Rewrite every line of the data below in full, shifting each coordinate in the answers by adding 144 to both of its numbers. Omit the picture from your response.

[begin Input for this task]

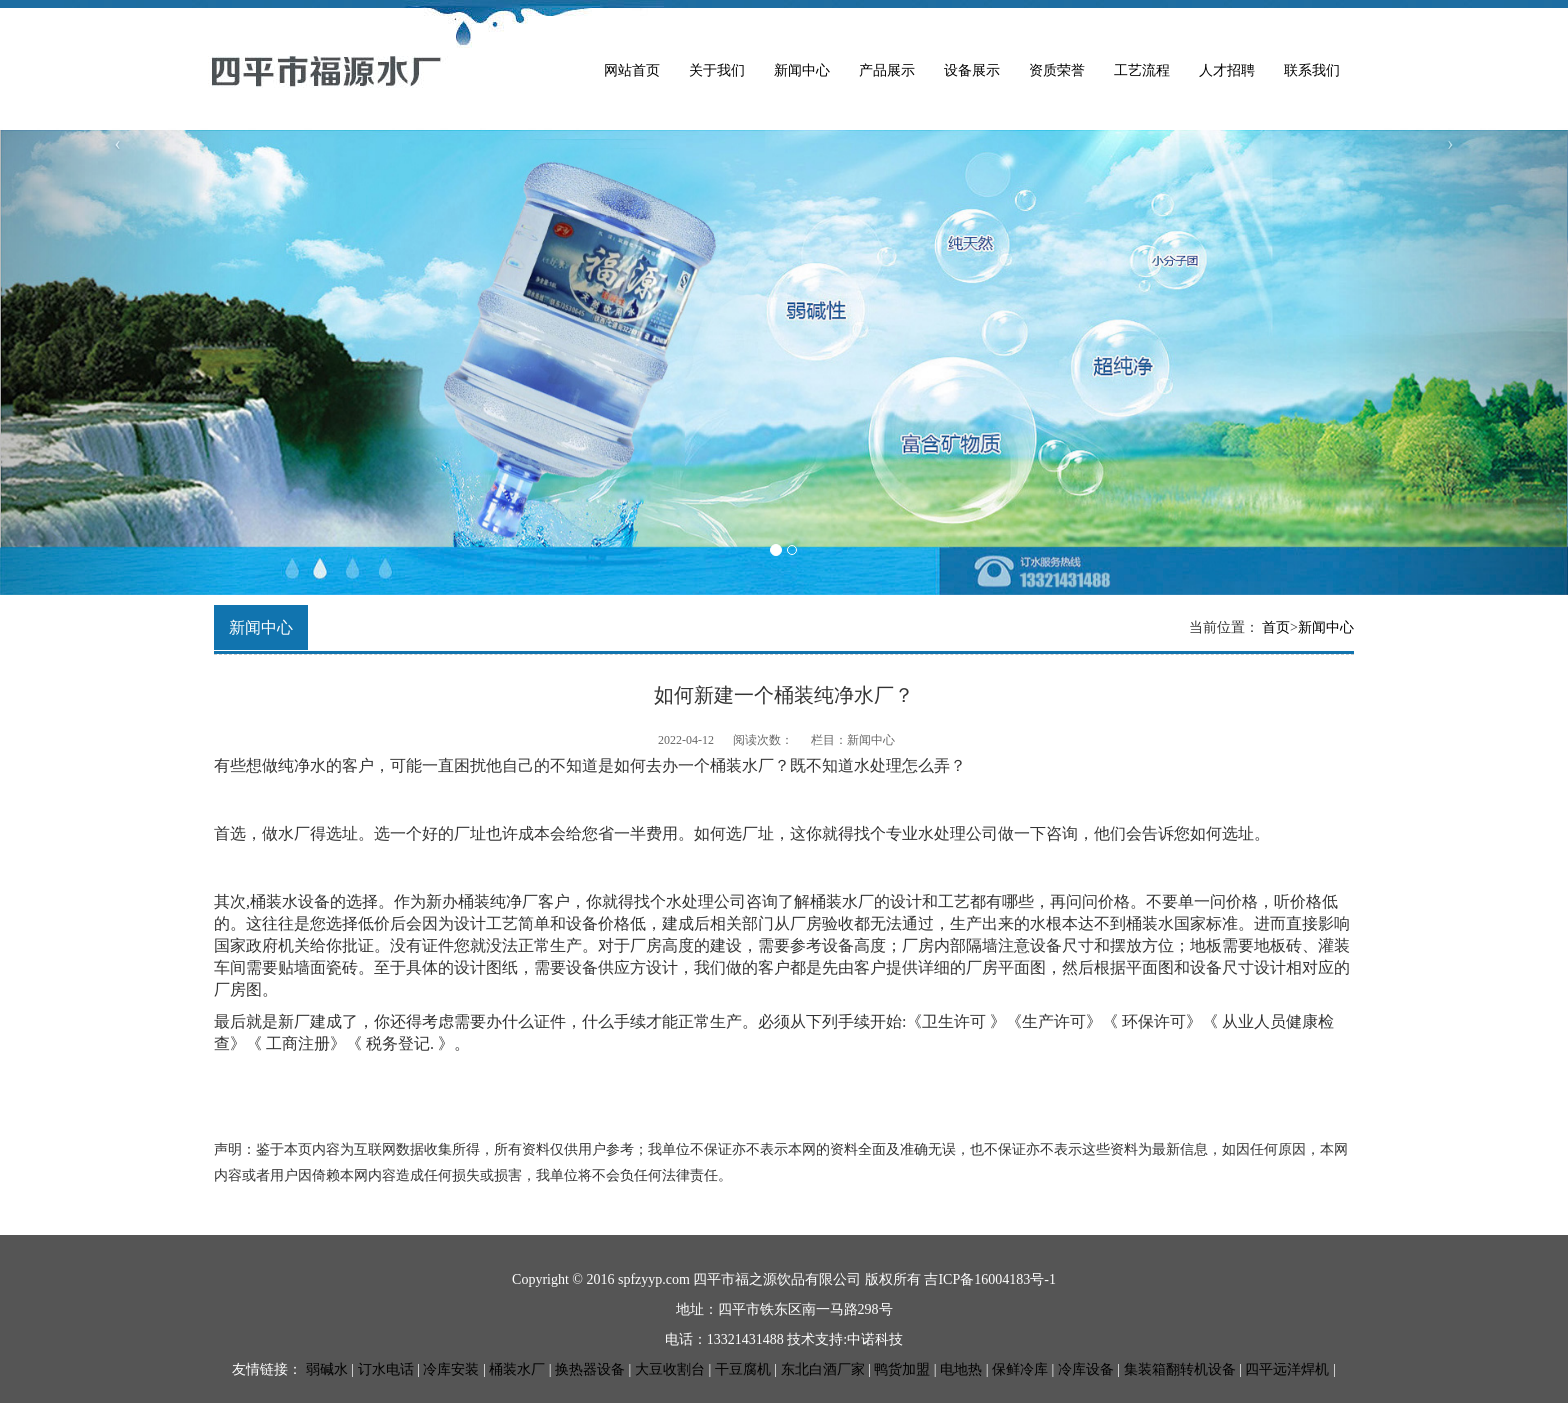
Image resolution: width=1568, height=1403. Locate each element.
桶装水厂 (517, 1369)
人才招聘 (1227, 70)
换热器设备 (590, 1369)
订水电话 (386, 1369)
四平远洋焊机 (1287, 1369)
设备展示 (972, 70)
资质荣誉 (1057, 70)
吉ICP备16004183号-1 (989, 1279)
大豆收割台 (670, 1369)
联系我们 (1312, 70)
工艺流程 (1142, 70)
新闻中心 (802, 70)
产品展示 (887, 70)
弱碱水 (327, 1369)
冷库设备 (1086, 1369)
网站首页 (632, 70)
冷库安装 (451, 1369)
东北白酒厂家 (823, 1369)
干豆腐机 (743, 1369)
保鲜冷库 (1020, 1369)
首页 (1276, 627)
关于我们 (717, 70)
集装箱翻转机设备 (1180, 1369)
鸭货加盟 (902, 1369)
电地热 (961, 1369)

[end Input for this task]

* Solution to the exercise *
Image resolution: width=1568, height=1403. Locate each element.
桶装水厂 (661, 1513)
人才招聘 (1371, 214)
换热器设备 (734, 1513)
订水电话 (530, 1513)
四平远洋焊机 (1431, 1513)
设备展示 (1116, 214)
资质荣誉 (1201, 214)
吉ICP备16004183号-1 (1133, 1423)
大豆收割台 (814, 1513)
联系我们 (1456, 214)
工艺流程 (1286, 214)
新闻中心 (946, 214)
产品展示 (1031, 214)
弱碱水 (471, 1513)
冷库设备 (1230, 1513)
网站首页 (776, 214)
冷库安装 (595, 1513)
东北白酒厂家 (967, 1513)
干豆腐机 (887, 1513)
保鲜冷库 (1164, 1513)
首页 (1420, 771)
关于我们 (861, 214)
集装箱翻转机设备 (1324, 1513)
鸭货加盟 (1046, 1513)
电地热 (1105, 1513)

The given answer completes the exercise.